Most of the surgery does not leave scars as we perform it through the vagina, so it will be only one scar on the top of the vagina that you cannot see and cannot feel. On occasions, we perform pelvic organ prolapse surgery through a keyhole surgery or laparoscopy. That would leave small scars on the tummy. 

Recovery is about four to six weeks and you will know whether the treatment worked or not once you have recovered. The success rate of vaginal pelvic floor repair is about 70 – 80 and laparoscopic is about 80%.

There is a possibility of the symptoms returning in 5-10 years time. The surgery cost will depend on the operation. This is something that will be covered by medical aid, especially a hospital fee. You may, however, have outstanding fees for the surgeons and an anaesthetist fee; depending on your level of medical aid cover. 
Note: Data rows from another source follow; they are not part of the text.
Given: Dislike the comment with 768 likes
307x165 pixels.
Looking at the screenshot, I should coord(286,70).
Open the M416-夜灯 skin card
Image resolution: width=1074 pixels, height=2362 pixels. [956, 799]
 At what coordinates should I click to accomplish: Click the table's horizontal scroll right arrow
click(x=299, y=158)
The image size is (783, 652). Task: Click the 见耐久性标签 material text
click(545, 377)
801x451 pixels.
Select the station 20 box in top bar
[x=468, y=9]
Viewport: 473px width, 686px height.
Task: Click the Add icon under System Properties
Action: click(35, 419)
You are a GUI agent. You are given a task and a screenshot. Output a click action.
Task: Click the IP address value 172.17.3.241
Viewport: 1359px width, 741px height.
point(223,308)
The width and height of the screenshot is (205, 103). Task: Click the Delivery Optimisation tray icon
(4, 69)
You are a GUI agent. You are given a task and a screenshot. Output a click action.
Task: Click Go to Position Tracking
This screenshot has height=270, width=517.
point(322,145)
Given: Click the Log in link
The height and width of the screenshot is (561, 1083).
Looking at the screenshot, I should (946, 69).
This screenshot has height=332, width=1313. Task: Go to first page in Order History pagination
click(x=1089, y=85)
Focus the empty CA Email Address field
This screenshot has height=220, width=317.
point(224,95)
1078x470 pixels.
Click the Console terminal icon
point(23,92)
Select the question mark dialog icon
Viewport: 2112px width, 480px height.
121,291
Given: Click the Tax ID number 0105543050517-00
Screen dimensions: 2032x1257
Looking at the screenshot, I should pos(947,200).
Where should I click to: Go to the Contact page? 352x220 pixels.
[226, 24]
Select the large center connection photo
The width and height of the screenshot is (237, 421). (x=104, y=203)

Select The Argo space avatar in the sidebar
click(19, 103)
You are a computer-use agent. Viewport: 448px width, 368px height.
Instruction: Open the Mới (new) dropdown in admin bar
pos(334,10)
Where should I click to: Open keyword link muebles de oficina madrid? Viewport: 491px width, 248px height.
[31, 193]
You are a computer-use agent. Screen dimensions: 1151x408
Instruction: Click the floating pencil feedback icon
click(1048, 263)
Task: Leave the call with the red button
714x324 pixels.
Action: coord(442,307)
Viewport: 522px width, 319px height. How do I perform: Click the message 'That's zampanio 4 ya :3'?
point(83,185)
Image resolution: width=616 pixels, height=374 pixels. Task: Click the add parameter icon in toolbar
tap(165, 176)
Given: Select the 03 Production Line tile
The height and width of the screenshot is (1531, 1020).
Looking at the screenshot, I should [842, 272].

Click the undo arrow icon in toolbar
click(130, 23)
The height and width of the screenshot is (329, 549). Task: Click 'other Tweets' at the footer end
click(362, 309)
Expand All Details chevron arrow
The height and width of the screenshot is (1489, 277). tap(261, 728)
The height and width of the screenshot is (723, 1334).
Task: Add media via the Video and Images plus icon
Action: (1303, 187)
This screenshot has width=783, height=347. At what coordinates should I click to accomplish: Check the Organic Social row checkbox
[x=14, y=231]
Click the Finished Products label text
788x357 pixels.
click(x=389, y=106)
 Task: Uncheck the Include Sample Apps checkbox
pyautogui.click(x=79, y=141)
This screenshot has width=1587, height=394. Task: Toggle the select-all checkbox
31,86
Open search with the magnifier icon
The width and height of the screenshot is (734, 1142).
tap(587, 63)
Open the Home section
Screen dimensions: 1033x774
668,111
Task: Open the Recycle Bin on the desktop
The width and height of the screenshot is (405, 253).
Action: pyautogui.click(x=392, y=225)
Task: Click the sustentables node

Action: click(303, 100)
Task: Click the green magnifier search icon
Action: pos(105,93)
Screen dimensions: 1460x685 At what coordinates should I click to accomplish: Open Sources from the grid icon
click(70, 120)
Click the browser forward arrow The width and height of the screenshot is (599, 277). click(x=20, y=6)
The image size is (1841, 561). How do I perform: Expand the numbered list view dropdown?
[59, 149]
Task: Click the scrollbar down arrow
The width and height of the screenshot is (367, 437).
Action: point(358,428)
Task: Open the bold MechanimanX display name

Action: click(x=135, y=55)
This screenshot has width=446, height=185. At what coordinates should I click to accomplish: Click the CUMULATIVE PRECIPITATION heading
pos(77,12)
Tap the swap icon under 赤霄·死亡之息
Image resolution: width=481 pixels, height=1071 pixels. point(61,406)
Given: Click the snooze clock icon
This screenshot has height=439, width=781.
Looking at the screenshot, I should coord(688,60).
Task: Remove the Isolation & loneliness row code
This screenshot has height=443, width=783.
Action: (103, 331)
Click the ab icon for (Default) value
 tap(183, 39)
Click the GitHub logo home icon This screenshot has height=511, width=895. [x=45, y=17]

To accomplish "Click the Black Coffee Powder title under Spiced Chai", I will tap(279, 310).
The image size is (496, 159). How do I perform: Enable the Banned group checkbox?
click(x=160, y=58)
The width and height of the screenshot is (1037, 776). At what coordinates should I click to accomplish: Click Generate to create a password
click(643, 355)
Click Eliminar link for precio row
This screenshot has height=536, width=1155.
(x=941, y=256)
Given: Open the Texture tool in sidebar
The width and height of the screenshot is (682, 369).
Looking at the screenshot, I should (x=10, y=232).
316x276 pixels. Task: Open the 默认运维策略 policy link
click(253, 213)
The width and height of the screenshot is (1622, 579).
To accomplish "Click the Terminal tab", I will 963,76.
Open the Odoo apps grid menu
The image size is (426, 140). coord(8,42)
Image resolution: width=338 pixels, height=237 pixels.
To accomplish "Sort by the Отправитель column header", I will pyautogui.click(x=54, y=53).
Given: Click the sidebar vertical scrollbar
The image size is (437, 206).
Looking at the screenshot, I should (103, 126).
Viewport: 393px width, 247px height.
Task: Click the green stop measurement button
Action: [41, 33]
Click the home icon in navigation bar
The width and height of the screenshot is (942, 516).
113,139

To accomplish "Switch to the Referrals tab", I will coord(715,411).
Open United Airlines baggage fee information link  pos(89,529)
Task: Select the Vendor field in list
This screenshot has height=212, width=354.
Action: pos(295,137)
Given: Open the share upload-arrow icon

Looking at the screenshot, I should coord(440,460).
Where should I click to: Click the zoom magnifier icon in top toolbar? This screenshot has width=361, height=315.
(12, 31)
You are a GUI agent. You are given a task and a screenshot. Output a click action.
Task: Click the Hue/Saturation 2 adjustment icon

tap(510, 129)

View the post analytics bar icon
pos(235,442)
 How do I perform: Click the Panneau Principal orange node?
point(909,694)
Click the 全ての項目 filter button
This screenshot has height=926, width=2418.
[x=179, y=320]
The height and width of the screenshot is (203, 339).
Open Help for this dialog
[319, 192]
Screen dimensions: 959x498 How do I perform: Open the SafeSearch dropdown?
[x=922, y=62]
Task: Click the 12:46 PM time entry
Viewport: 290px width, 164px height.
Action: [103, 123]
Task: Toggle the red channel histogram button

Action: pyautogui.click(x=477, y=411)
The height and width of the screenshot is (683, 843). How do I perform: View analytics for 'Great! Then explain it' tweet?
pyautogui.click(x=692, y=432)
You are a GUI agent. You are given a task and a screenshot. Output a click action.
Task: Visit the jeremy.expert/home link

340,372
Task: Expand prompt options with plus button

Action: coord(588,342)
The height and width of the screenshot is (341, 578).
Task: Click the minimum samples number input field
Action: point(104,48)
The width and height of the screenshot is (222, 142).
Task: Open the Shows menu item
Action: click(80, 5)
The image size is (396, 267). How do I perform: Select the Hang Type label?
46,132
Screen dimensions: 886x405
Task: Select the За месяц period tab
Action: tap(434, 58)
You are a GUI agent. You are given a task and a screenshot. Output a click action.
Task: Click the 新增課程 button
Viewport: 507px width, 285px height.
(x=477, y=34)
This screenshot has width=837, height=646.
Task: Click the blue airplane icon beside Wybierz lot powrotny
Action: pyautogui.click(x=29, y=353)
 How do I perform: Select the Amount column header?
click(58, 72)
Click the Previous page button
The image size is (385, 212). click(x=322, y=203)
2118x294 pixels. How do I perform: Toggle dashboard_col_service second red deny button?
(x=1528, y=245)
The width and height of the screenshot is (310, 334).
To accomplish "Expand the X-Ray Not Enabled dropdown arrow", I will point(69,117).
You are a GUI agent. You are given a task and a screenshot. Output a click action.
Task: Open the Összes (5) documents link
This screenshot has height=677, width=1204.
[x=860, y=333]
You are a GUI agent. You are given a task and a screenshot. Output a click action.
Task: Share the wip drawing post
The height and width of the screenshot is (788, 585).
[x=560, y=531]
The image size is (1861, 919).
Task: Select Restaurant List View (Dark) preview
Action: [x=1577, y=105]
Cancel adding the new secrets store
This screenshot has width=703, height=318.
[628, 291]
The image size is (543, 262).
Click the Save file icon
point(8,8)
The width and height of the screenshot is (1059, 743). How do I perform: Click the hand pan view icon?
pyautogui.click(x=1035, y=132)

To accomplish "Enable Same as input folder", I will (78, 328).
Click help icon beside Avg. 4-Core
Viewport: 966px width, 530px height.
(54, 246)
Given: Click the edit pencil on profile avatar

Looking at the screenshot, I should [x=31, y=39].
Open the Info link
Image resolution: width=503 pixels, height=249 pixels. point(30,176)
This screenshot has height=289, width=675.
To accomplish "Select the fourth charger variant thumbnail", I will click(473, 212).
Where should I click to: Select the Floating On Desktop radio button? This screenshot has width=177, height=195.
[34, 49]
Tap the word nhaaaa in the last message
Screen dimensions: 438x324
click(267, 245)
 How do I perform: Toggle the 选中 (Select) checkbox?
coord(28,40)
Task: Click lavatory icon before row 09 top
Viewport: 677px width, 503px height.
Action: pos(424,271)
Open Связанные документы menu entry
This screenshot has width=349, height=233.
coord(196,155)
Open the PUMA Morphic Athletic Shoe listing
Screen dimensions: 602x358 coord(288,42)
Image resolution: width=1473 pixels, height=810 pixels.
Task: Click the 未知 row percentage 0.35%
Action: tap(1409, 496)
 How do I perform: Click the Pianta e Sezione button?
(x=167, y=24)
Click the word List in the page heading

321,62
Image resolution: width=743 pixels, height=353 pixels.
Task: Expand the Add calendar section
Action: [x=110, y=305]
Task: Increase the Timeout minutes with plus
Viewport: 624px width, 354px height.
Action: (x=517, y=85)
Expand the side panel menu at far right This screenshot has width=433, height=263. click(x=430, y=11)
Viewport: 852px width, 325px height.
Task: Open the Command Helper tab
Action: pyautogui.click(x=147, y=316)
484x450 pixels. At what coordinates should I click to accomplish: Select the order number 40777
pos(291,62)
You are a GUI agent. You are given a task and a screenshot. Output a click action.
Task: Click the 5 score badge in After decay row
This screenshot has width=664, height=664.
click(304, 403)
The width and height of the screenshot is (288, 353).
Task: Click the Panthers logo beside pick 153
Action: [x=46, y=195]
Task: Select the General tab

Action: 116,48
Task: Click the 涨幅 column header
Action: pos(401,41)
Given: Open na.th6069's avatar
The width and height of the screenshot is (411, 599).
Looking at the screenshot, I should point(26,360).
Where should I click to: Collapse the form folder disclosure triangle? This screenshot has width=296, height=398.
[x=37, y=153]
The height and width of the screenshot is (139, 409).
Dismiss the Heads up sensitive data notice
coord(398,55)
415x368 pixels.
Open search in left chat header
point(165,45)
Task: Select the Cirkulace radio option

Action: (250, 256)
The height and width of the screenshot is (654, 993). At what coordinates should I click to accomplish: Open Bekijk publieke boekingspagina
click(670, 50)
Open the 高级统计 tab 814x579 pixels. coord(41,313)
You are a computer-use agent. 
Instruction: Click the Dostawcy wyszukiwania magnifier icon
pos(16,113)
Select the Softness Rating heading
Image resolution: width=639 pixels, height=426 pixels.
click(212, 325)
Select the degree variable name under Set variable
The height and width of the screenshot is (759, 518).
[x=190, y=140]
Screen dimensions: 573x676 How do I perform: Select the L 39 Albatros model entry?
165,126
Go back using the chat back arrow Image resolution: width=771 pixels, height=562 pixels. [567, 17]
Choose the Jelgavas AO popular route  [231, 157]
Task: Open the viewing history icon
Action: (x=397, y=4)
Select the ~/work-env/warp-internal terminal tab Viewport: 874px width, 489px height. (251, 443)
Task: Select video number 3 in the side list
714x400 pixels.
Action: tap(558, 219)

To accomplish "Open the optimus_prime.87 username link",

While there is a different way of treating organ prolapse, we normally start with non-surgical treatments such as pelvic floor exercises. 

Pelvic floor exercises can be an effective treatment for women with a mild prolapse. 

Pelvic floor exercises will not fix severe prolapse, but they’re important in maintaining strength in the pelvic floor. The most appropriate way of doing pelvic floor exercises is by seeing a pelvic floor therapist or physiotherapist who would teach you to do it correctly. I usually give my patients an approach that describes how it’s done. 

Elderly women may not be good candidates for surgeries because of their age and their comorbidities and they are often happy to use a pessary for the treatment of pelvic floor prolapse. The pessary is a rubber ring that is inserted in the vagina by a doctor and it holds the organs that have fallen out of place. 

It’s a very nice treatment for my elderly women and women who would like to have surgery, but have to wait for whatever reason. The inconvenience of using a pessary is an increased amount of vaginal discharge and having to see me every three months to change the pessary. However, the pessary can be done on the day of the consultation as it is a quick procedure to insert it and it doesn’t require anaesthesia. We just have to choose the correct size of the pessary and once it is in place, we have to make sure that the patient is able to pass urine afterwards.